TASK STATEMENT. Once you find the line with "Screen dimensions: 1025x510" in the data that follows, repeat it and every line after it exactly, through the line with "has width=842, height=474.".

======== RECORDS FOR THIS EXERCISE

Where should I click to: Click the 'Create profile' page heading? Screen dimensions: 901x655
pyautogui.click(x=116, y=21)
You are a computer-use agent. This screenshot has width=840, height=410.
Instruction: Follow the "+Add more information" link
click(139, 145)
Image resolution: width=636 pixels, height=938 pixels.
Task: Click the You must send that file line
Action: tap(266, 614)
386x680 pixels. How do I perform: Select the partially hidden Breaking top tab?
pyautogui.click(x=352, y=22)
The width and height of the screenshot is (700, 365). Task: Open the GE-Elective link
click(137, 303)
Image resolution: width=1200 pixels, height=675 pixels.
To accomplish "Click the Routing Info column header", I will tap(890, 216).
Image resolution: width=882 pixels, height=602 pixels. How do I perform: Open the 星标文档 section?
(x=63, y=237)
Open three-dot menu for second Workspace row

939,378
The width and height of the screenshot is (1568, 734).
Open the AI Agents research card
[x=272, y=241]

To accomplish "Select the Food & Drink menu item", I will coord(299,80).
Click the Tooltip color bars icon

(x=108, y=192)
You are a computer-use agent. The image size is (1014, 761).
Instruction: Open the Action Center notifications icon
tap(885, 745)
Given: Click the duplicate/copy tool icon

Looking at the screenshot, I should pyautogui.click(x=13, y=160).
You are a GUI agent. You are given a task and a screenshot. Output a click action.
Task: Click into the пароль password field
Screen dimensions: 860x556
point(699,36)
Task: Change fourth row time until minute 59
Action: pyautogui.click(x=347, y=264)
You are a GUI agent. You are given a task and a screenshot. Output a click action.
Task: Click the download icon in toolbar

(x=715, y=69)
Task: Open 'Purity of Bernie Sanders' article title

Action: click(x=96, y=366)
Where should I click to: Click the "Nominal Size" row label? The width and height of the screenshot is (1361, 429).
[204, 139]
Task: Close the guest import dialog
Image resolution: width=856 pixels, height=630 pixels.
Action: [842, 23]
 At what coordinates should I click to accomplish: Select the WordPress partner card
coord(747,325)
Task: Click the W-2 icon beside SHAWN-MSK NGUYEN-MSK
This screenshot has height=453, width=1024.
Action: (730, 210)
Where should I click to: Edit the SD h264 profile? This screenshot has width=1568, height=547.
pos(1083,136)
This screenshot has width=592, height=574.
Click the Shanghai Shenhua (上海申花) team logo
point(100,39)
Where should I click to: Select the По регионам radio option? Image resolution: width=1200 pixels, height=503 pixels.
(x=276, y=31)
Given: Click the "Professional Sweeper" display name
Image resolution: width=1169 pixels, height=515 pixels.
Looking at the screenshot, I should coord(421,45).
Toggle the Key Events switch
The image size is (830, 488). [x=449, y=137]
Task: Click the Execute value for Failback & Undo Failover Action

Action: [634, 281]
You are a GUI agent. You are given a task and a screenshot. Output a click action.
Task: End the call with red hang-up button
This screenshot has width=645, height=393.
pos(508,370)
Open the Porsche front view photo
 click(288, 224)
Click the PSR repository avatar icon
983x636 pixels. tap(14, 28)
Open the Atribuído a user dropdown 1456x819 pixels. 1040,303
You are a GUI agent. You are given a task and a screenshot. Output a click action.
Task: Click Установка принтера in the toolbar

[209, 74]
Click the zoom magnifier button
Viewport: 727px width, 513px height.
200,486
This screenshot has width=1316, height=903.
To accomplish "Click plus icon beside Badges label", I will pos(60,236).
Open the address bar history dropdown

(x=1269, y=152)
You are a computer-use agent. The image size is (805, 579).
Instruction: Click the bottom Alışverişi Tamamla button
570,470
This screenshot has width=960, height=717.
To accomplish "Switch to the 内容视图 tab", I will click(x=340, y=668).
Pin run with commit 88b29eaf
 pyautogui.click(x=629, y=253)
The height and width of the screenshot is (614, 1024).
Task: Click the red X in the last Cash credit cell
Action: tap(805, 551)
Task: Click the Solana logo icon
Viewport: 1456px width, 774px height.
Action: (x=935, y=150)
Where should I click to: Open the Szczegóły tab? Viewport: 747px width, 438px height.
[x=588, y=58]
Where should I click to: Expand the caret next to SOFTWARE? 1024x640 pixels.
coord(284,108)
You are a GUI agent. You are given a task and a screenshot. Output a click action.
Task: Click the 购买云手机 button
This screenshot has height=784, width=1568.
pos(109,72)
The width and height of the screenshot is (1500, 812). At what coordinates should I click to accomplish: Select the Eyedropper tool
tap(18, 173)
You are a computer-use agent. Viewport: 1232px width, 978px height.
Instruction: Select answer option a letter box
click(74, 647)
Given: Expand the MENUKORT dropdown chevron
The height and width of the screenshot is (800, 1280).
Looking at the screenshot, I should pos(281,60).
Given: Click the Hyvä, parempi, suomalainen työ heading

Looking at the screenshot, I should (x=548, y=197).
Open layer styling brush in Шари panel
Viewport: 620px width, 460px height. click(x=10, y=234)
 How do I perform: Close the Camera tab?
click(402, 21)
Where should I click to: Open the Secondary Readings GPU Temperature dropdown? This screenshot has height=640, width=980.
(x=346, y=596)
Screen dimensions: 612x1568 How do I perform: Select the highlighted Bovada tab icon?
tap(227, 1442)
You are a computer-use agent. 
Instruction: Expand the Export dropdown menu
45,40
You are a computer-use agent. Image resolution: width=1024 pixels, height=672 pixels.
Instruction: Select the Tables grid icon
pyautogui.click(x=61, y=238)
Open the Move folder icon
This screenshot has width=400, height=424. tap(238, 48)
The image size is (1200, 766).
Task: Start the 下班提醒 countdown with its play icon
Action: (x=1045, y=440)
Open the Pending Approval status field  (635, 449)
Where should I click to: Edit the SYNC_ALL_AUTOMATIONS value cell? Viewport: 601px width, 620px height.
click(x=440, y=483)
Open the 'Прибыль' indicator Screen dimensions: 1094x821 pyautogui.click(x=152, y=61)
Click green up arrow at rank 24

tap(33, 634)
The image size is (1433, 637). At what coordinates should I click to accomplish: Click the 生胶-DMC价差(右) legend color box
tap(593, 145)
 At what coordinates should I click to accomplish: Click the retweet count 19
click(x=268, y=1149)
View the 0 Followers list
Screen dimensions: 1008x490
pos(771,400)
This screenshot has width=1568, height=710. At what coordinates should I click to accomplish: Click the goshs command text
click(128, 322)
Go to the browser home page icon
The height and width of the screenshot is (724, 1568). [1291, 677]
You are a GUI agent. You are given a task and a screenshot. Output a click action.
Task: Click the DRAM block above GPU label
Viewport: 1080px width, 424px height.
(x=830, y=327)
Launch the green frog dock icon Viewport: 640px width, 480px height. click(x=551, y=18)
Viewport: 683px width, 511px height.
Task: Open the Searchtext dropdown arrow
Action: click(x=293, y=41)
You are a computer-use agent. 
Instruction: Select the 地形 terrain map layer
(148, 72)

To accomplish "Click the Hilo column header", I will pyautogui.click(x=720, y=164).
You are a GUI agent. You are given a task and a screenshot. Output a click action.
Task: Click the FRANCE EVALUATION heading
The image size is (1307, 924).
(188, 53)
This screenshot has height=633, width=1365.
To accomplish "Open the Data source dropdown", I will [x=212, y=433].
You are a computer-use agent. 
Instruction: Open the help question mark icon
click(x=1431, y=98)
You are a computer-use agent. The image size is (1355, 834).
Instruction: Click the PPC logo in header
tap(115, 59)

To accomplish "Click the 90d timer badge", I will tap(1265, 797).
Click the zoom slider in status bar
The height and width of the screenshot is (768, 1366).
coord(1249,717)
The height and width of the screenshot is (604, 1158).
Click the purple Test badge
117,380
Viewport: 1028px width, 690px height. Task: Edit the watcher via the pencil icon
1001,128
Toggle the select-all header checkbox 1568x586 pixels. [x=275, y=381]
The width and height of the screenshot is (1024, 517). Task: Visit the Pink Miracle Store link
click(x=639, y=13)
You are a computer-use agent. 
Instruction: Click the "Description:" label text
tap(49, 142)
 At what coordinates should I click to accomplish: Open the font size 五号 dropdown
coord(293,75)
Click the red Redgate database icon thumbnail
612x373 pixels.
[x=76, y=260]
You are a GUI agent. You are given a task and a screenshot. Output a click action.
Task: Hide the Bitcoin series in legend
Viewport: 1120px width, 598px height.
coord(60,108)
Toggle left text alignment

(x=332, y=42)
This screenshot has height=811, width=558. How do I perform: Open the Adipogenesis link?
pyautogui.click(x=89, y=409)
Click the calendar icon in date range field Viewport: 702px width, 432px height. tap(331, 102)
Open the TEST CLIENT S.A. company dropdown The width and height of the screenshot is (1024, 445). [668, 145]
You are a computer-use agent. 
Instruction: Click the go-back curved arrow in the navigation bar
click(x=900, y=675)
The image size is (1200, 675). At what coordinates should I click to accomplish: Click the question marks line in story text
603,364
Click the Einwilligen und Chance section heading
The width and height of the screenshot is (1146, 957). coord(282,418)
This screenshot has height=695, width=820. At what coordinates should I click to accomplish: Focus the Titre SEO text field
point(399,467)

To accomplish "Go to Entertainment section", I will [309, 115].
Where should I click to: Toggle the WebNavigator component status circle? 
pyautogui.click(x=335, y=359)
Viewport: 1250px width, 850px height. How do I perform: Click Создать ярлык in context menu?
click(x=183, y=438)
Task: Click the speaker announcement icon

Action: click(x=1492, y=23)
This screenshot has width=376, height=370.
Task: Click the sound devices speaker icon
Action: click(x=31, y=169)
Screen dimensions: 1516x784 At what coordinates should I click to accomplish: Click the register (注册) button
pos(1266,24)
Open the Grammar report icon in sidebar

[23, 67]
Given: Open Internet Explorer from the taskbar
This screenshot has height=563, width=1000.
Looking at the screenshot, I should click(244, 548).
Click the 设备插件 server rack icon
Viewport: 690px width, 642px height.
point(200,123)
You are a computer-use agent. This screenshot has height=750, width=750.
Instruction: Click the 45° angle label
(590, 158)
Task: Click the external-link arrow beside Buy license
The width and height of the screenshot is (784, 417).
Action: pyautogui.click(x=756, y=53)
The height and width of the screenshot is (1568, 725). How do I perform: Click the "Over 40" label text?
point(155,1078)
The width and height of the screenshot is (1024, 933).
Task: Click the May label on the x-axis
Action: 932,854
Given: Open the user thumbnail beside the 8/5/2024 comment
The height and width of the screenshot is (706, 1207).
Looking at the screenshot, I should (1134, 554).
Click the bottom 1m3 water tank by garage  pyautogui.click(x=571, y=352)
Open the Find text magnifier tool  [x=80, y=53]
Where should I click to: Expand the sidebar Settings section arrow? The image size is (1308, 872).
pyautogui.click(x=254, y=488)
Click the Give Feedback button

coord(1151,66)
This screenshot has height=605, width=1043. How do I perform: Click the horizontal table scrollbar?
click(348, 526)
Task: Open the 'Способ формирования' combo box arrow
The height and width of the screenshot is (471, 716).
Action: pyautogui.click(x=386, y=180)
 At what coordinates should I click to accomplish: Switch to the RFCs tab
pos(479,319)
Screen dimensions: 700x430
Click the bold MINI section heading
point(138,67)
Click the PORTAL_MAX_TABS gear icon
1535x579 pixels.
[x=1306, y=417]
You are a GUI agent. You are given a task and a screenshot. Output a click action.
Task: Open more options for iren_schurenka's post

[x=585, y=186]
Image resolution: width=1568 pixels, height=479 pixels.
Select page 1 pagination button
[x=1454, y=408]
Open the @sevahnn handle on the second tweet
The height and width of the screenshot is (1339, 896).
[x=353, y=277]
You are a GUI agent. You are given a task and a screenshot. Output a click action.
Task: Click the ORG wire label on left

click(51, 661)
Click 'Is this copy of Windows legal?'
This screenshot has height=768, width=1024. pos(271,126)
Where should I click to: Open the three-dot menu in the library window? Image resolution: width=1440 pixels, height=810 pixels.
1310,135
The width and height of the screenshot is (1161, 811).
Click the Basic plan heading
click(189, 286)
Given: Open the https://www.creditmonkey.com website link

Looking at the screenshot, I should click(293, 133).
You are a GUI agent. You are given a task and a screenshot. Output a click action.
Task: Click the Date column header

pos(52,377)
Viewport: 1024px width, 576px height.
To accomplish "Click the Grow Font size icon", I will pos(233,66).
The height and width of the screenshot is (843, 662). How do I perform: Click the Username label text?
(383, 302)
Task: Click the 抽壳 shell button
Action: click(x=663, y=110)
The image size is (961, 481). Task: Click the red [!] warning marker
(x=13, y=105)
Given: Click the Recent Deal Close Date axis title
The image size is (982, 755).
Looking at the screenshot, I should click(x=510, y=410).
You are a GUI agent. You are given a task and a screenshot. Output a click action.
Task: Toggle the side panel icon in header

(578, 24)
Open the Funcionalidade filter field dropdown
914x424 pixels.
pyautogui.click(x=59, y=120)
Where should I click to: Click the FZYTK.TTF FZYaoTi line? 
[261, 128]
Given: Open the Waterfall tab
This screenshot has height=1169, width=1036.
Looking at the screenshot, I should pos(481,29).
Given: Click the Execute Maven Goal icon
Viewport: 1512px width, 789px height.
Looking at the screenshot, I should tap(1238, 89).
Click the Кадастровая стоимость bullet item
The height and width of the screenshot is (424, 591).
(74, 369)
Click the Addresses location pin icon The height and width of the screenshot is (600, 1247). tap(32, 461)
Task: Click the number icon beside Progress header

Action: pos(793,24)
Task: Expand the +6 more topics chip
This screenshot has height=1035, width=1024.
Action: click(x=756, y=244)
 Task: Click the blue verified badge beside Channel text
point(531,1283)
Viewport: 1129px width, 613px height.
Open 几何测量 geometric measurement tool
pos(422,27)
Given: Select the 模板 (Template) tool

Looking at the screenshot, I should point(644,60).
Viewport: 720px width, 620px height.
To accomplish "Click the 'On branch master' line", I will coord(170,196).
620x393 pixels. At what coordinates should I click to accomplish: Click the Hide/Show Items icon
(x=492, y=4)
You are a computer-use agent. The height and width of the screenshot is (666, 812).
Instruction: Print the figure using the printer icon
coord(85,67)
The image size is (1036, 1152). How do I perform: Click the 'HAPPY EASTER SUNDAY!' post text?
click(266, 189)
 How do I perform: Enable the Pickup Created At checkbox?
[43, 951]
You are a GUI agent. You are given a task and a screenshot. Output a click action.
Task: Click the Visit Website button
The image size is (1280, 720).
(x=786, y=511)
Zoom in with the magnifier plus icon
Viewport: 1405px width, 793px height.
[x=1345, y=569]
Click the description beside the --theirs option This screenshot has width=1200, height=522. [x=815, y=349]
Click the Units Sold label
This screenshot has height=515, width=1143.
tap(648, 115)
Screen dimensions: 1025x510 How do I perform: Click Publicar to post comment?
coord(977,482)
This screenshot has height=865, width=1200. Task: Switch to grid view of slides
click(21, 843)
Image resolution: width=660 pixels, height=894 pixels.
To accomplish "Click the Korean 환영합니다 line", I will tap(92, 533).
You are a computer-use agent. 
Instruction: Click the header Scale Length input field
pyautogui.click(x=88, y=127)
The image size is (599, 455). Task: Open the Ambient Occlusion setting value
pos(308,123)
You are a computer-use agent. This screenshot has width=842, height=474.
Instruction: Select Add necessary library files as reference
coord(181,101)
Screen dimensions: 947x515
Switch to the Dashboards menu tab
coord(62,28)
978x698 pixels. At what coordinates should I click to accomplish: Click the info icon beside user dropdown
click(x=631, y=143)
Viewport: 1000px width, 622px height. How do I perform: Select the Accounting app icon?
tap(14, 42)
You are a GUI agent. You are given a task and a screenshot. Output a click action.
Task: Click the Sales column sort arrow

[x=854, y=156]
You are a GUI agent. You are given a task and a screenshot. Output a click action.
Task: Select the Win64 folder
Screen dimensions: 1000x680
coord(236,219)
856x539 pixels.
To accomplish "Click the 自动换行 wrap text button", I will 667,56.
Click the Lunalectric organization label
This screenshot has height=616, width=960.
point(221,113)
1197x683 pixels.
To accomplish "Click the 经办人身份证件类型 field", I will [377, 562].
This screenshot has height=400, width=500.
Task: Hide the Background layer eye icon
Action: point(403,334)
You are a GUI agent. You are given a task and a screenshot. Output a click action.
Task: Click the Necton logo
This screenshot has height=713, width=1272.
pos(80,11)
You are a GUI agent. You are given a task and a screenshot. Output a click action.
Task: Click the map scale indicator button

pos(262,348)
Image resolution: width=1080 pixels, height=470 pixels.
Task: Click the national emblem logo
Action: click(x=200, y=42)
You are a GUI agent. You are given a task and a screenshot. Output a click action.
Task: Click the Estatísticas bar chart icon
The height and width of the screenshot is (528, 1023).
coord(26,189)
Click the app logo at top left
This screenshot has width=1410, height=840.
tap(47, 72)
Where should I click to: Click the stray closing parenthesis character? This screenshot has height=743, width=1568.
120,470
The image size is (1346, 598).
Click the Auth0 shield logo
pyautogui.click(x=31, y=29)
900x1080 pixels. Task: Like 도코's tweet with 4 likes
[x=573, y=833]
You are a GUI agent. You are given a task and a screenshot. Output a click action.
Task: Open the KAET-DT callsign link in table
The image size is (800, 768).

================

ANSWER BOX.
Screen dimensions: 1025x510 How do I perform: Click Publicar to post comment?
coord(977,482)
This screenshot has height=865, width=1200. Task: Switch to grid view of slides
click(21, 843)
Image resolution: width=660 pixels, height=894 pixels.
To accomplish "Click the Korean 환영합니다 line", I will tap(92, 533).
You are a computer-use agent. 
Instruction: Click the header Scale Length input field
pyautogui.click(x=88, y=127)
The image size is (599, 455). Task: Open the Ambient Occlusion setting value
pos(308,123)
You are a computer-use agent. This screenshot has width=842, height=474.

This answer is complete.